Anti-Bullying Policy 2022-23
Anti-Bullying Policy 2022-2023
Date created - October 2022
Staff consultation: Autumn 2022
Pupil consultation: Autumn term 2 2022
Parent consultation: Autumn term 2 2022
Governor Approval: November 2022
To be reviewed: October 2023
Everyone at Co-op Academy Smithies Moor has the right to feel welcome, safe and happy. We provide a secure, caring and friendly climate for learning for all our pupils to allow them to improve their life chances and help them maximise their potential. We also create an inclusive environment for all pupils where differences between people are acknowledged and celebrated.
We expect pupils to act safely and feel safe in school. We contribute to this by developing pupils’ knowledge of bullying. We strive to ensure that they feel confident to seek support from school should they feel unsafe or should they witness unacceptable behaviour towards themselves or their peers. We also want parents to feel confident that their children are safe and cared for in school and incidents, if and when they do arise, are dealt with promptly and effectively.
We are careful in the language we use, as it can be very emotive and can ‘label’ children, suggesting permanence. Instead of ‘victim’ we say person (child) who is being bullied, and instead of ‘bully’ we say person (child) who is using bullying behaviours/doing the bullying. In this way we are labelling behaviours and roles, not people.
Anti-Bullying policy aims
This policy outlines the different types of bullying and indicators to look for in identifying bullying. It also provides the procedures staff will implement when they suspect bullying could be evident, or when they receive a report of alleged bullying.
We understand that bullying is damaging and potentially has negative effects into adulthood for those who have experienced bullying. We also know that children who engage in bullying are often experiencing difficult circumstances and low self-esteem. We therefore do all we can to prevent it, by developing a school ethos in which bullying is regarded as unacceptable.
Our curriculum is designed to raise awareness and develop understanding of bullying (particularly see PSHE, history, computing, assemblies). Our aim is to produce a safe and secure environment where all can learn without anxiety.
In line with the Co-op Ways of Being, we want our school to be a place where all children and adults feel safe, happy and successful. We know that the consistent application of this policy is key to this. We aim to make all those connected with the school aware of our opposition to bullying, and we make clear each person’s responsibilities with regard to the eradication of bullying in our school.
Legal and statutory requirements
This policy is based on advice from the Department for Education (DfE) on:
It is also based on the special educational needs and disability (SEND) code of practice.

## RECORD EXCERPTS
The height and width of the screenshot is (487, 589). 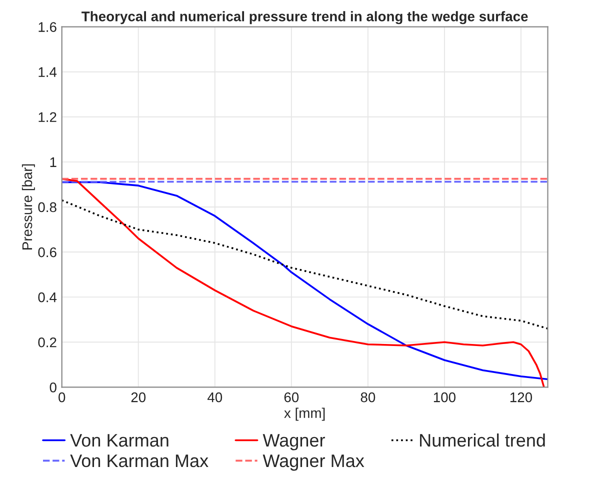 I want to click on legend-label: Wagner Max, so click(x=313, y=462).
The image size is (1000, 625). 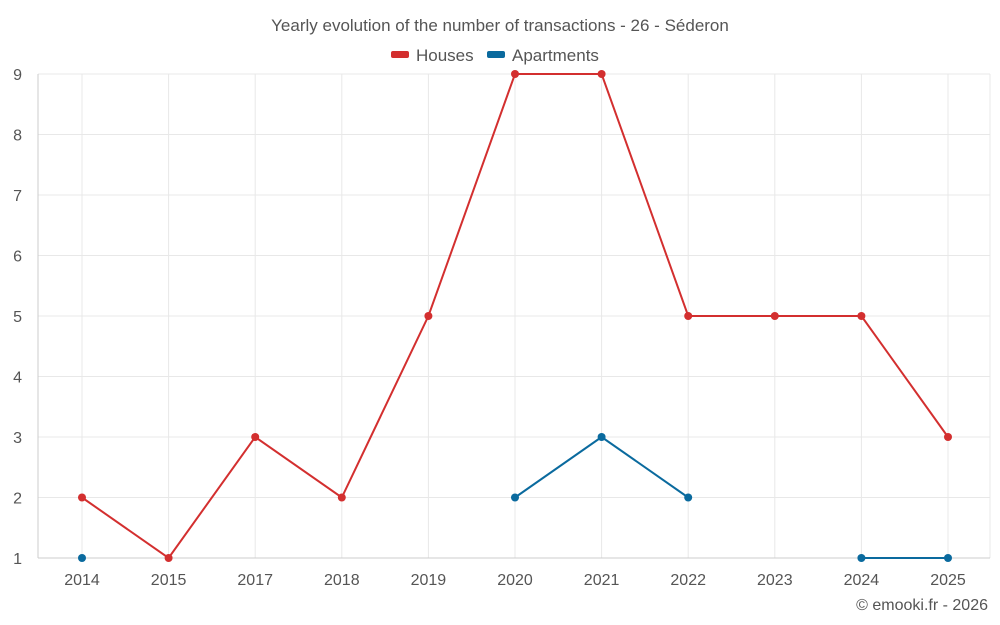 What do you see at coordinates (862, 580) in the screenshot?
I see `x-tick-label: 2024` at bounding box center [862, 580].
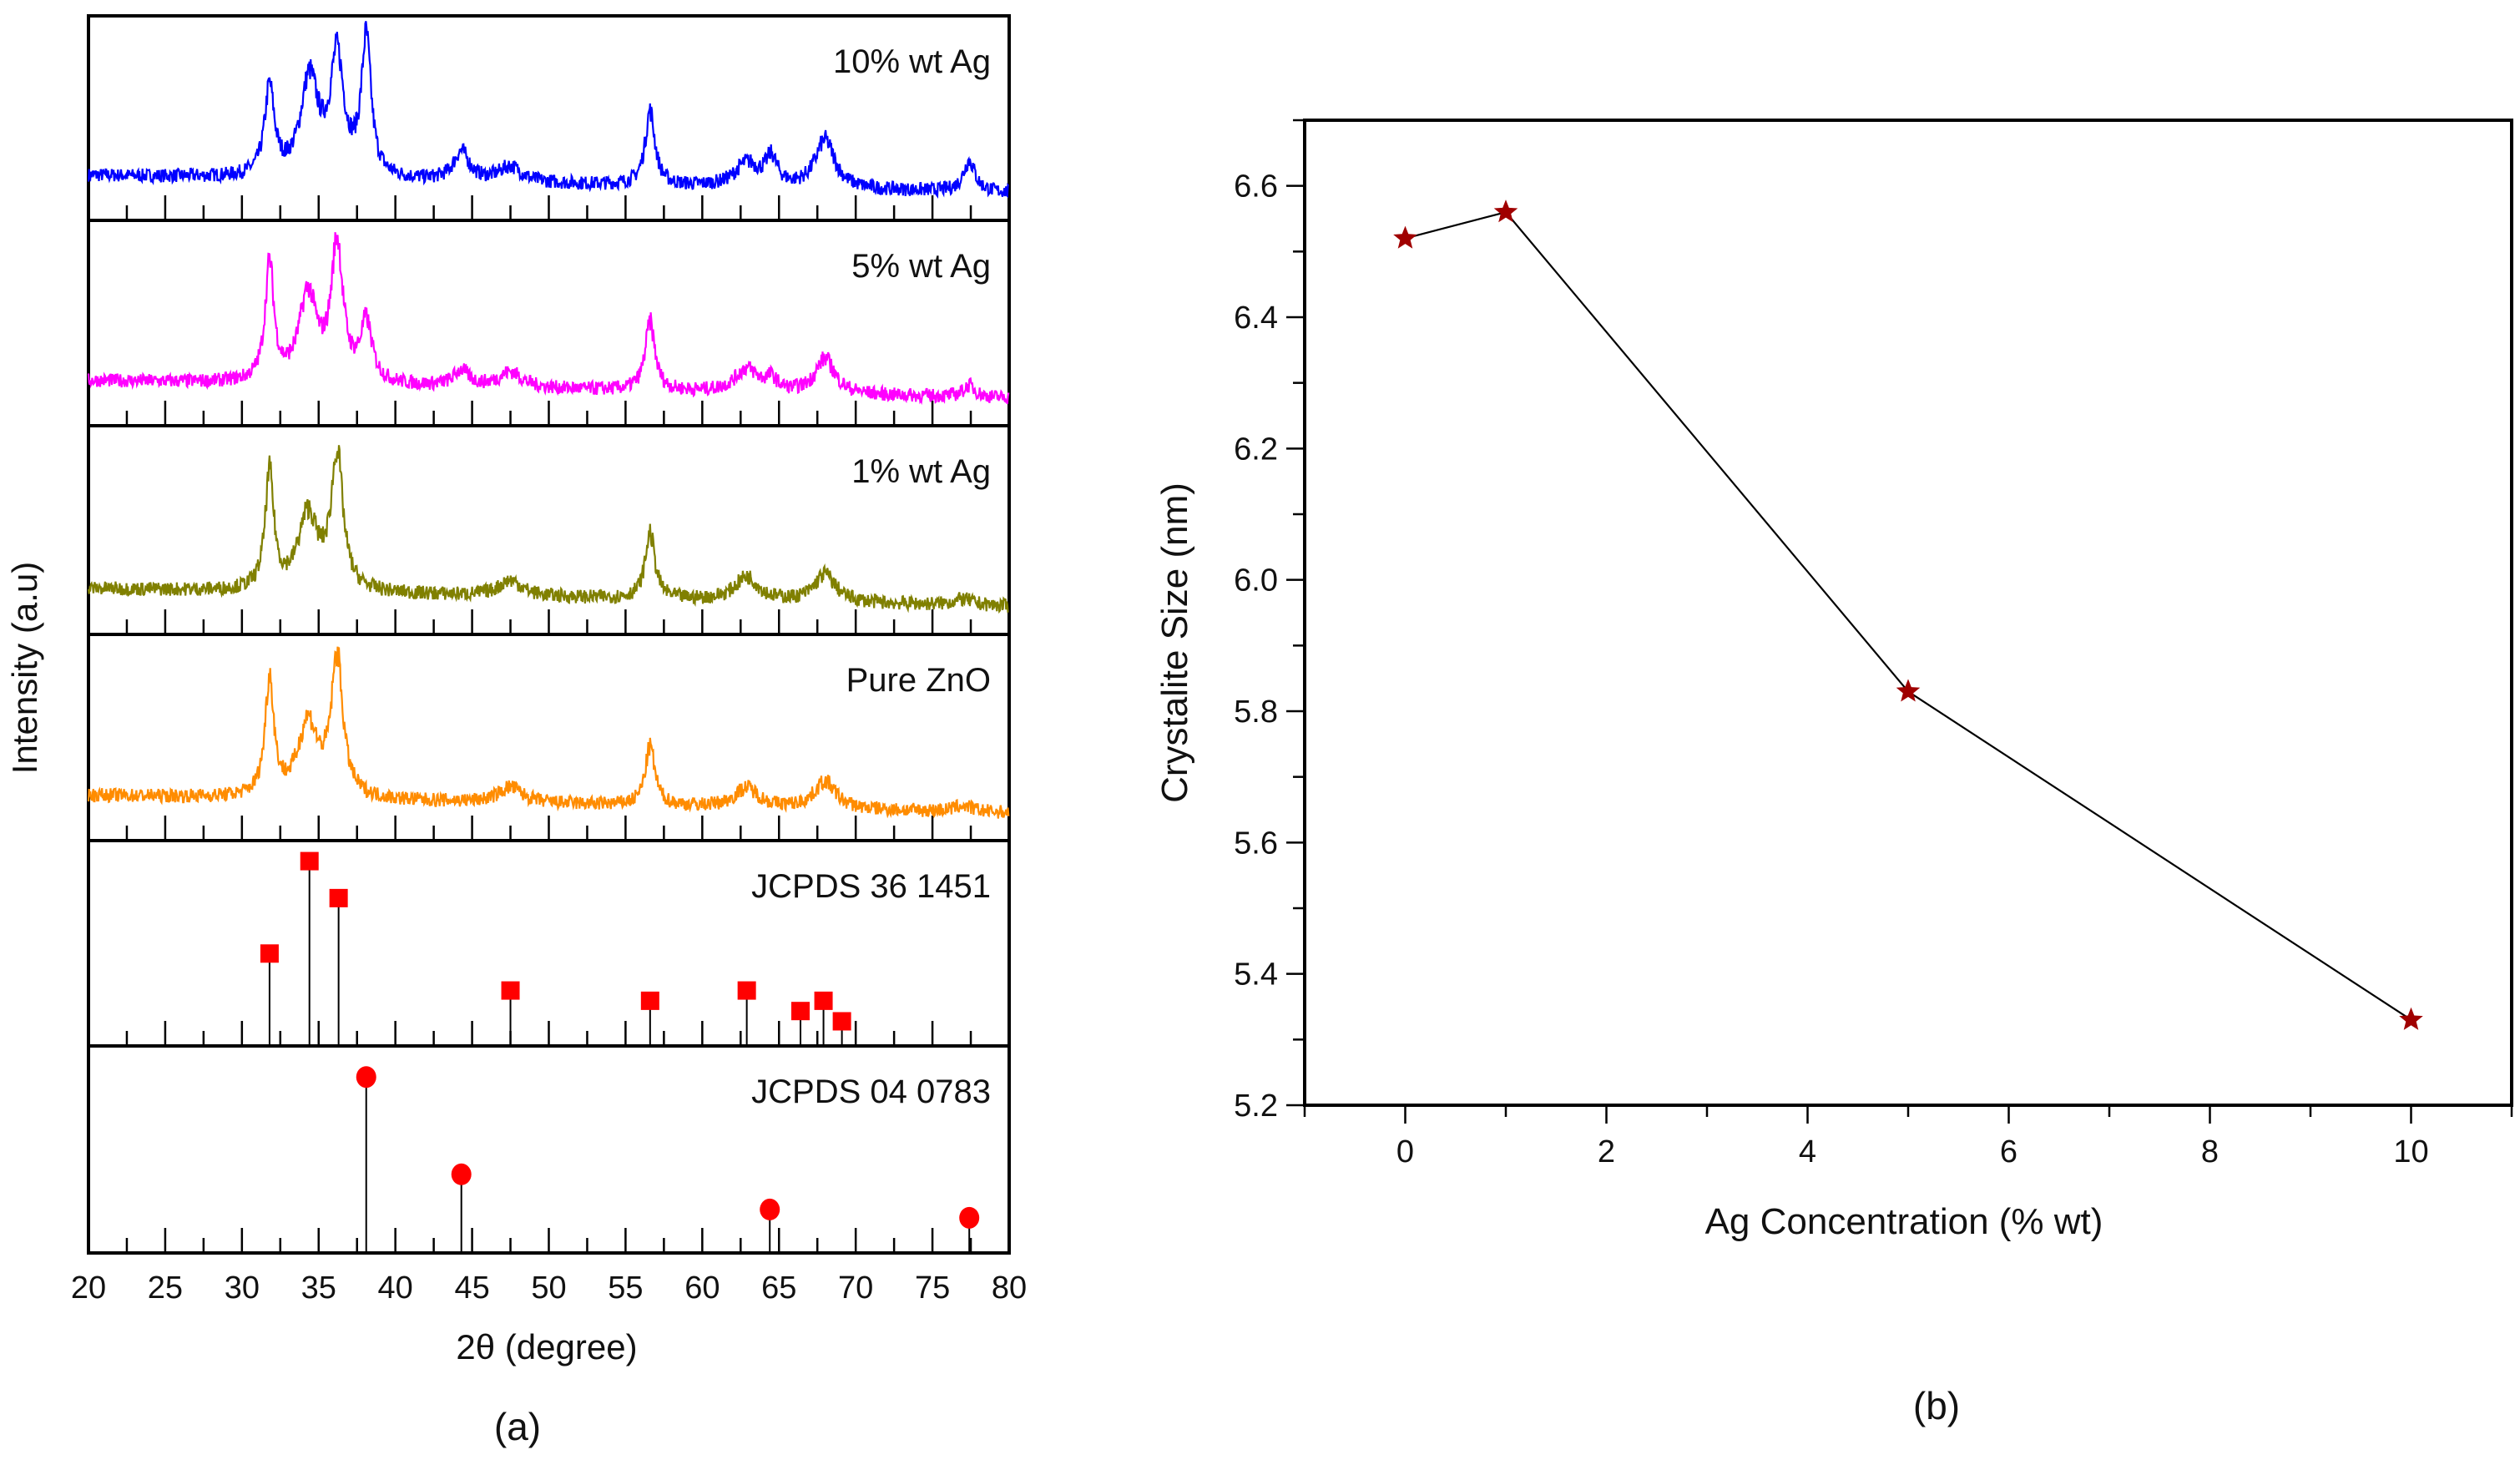 Image resolution: width=2520 pixels, height=1470 pixels. What do you see at coordinates (2009, 1151) in the screenshot?
I see `x-tick-label: 6` at bounding box center [2009, 1151].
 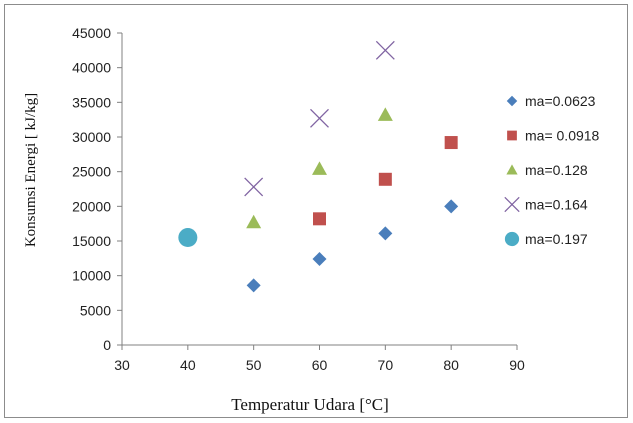 I want to click on legend-label: ma=0.128, so click(x=556, y=170).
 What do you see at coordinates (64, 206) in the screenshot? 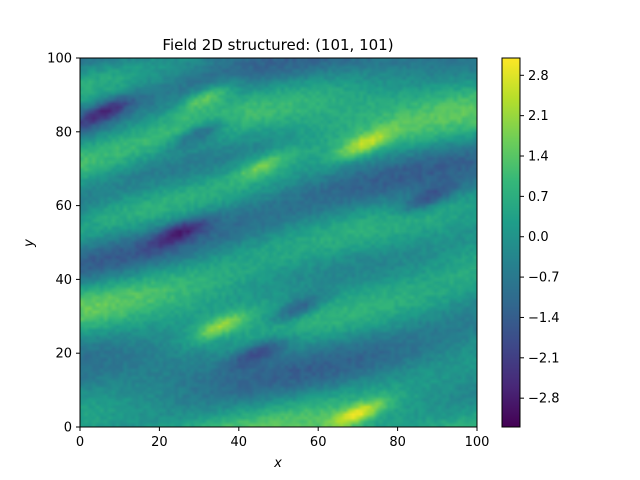
I see `y-tick-label: 60` at bounding box center [64, 206].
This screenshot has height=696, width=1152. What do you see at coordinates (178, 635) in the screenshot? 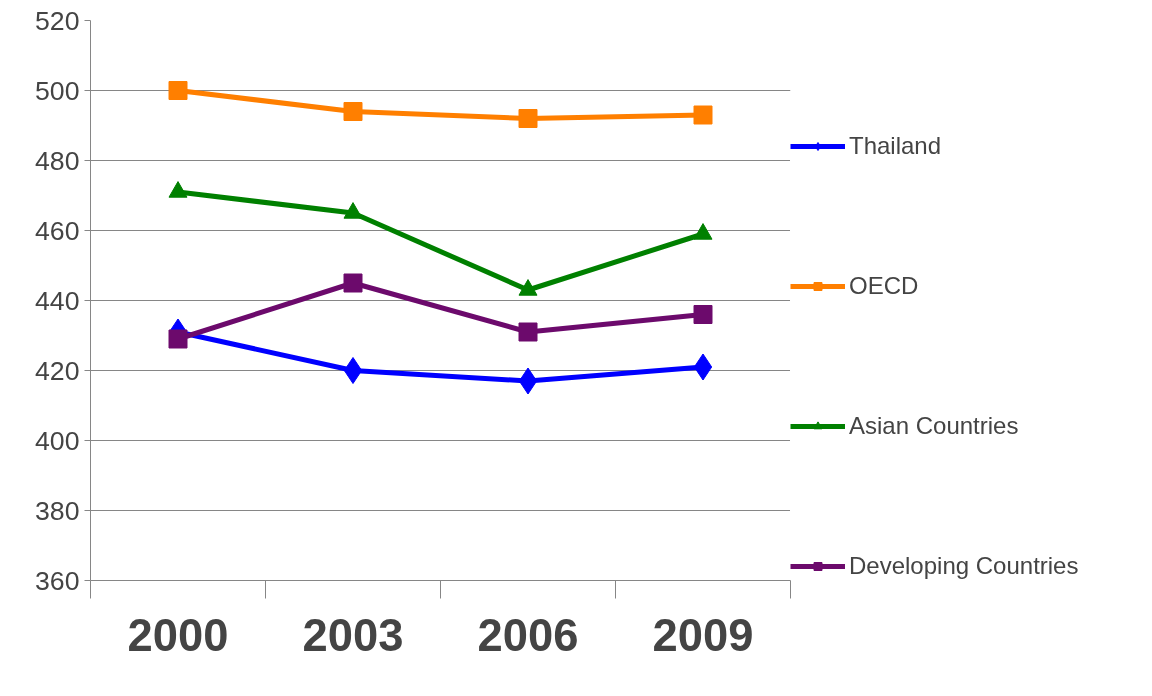
I see `x-tick-label: 2000` at bounding box center [178, 635].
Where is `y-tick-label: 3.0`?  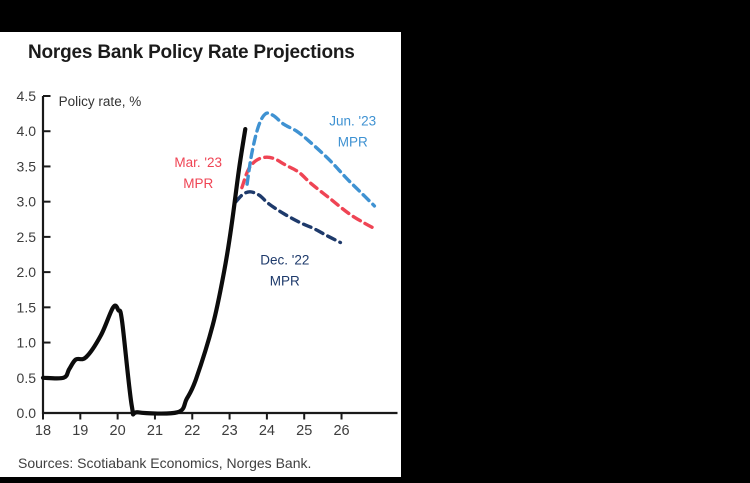
y-tick-label: 3.0 is located at coordinates (27, 202).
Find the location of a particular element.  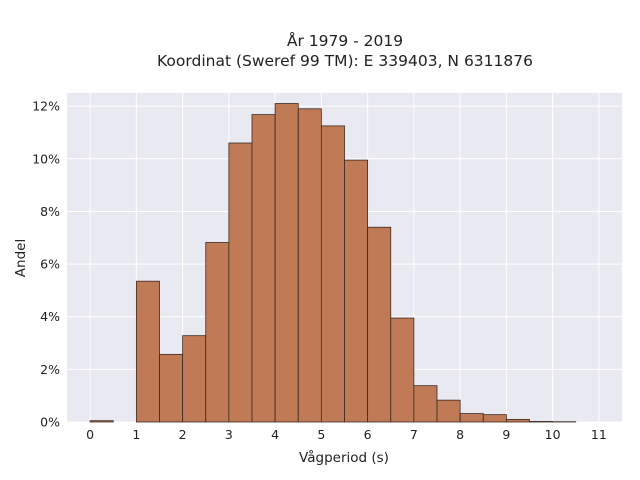

y-tick-label: 0% is located at coordinates (50, 422).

## WORK INSTRUCTION 1
Could you copy the entries word for word, from the line containing "This screenshot has" through the last line of the entries, leaving out the pictures?
## WORK INSTRUCTION 2
How would you write the next part of the anti-bullying policy, picking up after its final sentence?

## ANSWER 1
This screenshot has height=696, width=1152. What do you see at coordinates (178, 635) in the screenshot? 
I see `x-tick-label: 2000` at bounding box center [178, 635].
Where is `y-tick-label: 3.0`?  
y-tick-label: 3.0 is located at coordinates (27, 202).
Find the location of a particular element.  

y-tick-label: 0% is located at coordinates (50, 422).

## ANSWER 2
· Schedule 1 of the Education (Independent School Standards) Regulations 2014; paragraph 7 outlines a school’s duty to safeguard and promote the welfare of children, paragraph 9 requires the school to have a written behaviour policy and paragraph 10 requires the school to have an anti-bullying strategy
· DfE guidance explaining that academies should publish their behaviour policy and anti-bullying strategy online
This policy complies with our funding agreement and articles of association.
This policy was formulated in consultation with the whole school community with input from:
- Members of staff through forum in November 2022
- Governors through discussion at meetings and ratification of the policy (November 2022)
- Parents/carers through discussion in parent forum ( November 2022)
- Children and young people through the pupil council and PSHE/circle time discussions (November 2022)
- Advice and guidance from other external agencies including the Anti-Bullying Alliance and the NSPCC
Bullying is defined as the repetitive, intentional harming of one person or group by another person or group, where the relationship involves an imbalance of power.
Occasionally an incident may be deemed to be bullying even if the behaviour has not been repeated or persistent – if it fulfils all other descriptions of bullying. This possibility should be considered, particularly in cases of hate crime related bullying and cyberbullying.
Bullying can take place between:
- young people
- young people and staff
- between staff
- individuals or groups
Bullying by pupils is viewed as ‘serious misbehaviour’ (see Behaviour Policy) at our academy. Bullying by staff would be dealt with under the disciplinary policy and would be viewed as misconduct.
Although bullying can occur between individuals, it can often take place in the presence (virtually or physically) of others who become the ‘bystanders’ or ‘accessories’.
Bullying is not confined to the school premises. It also persists outside school, in the local community, on the journey to and from school.
The school acknowledges its responsibility to support families if bullying occurs off the premises.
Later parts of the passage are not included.